Be sure to include a welcome message in your invitation and let invitees know how to contact the planner for accommodations.
Your message might include text such as:
“We strive to host inclusive, accessible events that are welcoming to all individuals including guests with a disability. To be respectful of those with allergies and environmental sensitivities, we ask that you please refrain from wearing strong fragrances. To request an accommodation or for inquiries about accessibility, please contact (name, email, phone).”
Look for these features when inspecting your meeting/event space
Visibility – Consider participants with low vision/blindness
Clear signage that identifies location and direction; well-lit meeting spaces and adjacent areas; ensure screen visibility from all seating if using projection equipment.
Acoustics – Consider participants with both hearing and sensory impairments.
Public address (PA) system; roving microphone; limit unnecessary background music; seating available near presenter for lip reading; availability of assistive listening devices; designated space for an ASL interpreter.
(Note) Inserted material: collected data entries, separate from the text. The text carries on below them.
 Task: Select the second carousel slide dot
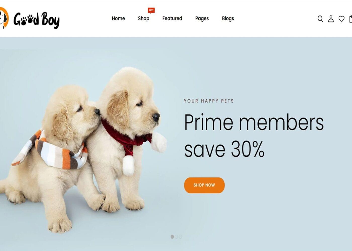[176, 237]
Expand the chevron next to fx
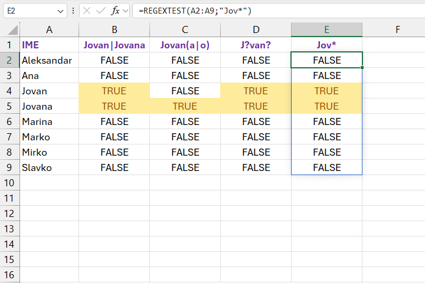 click(125, 11)
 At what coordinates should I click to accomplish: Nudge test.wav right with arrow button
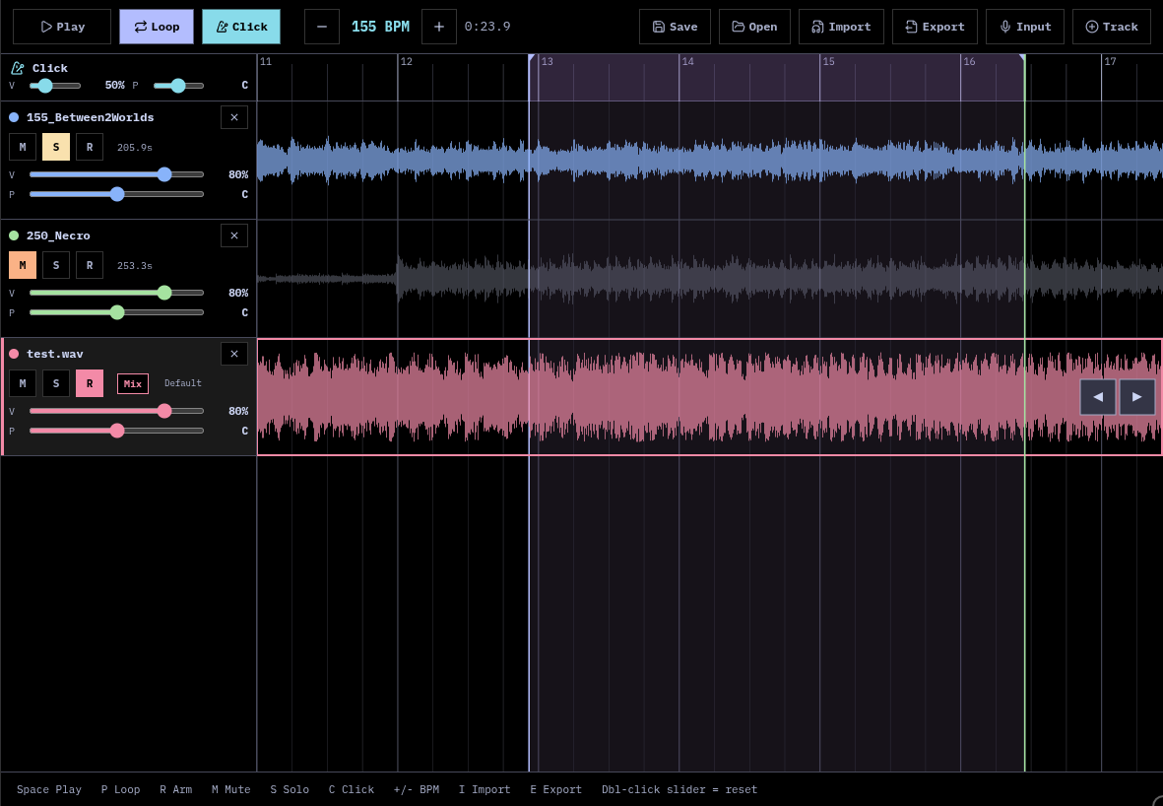coord(1136,397)

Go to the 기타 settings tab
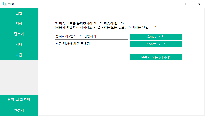tap(19, 45)
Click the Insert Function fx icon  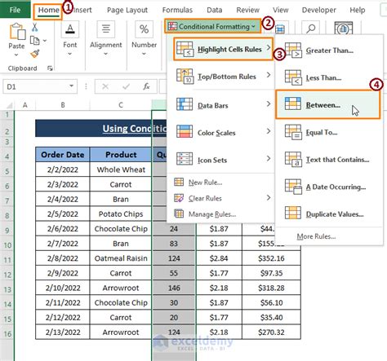tap(146, 86)
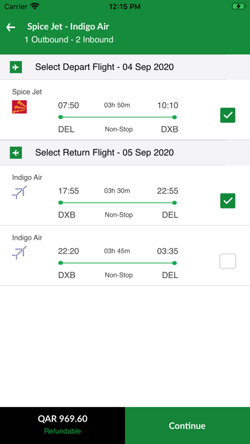Tap the 03:35 arrival time

[168, 251]
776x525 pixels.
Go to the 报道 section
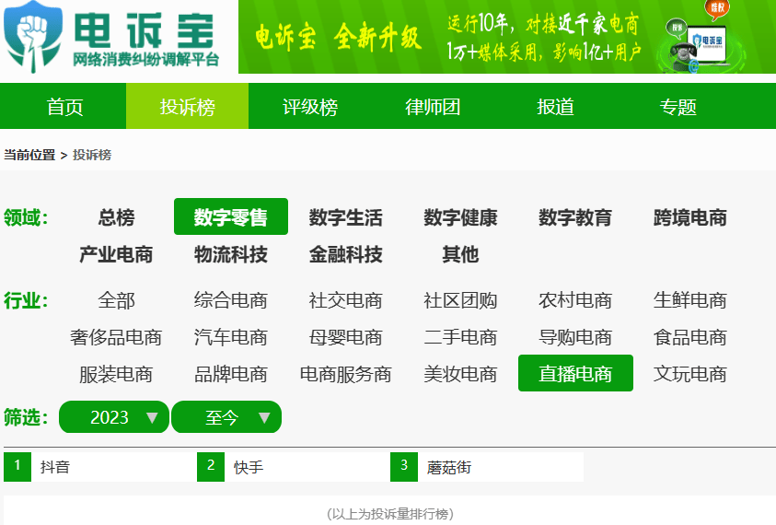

Quiet space for individuals to disengage from the presentation.
Mobility – Consider those who use a wheelchair or other mobility aids.
Accessible parking near venue; proximity to bus stop; ramp and/or elevator access; accessible bathrooms; barrier-free pathways; wide doorways, aisles to accommodate wheelchairs/scooters; walking areas free of cables and other obstacles
Technology – Consider those who may need to use adaptive devices
Electrical outlets in accessible seating areas to accommodate devices, laptops, etc.; extra space for a work surface
Service Animals – Consider access and space for service animals
Comfortable space for service animal to rest during the event; accessible toileting and watering facilities nearby. Please review the Lewis and Clark Service and Assistance Animal Policy.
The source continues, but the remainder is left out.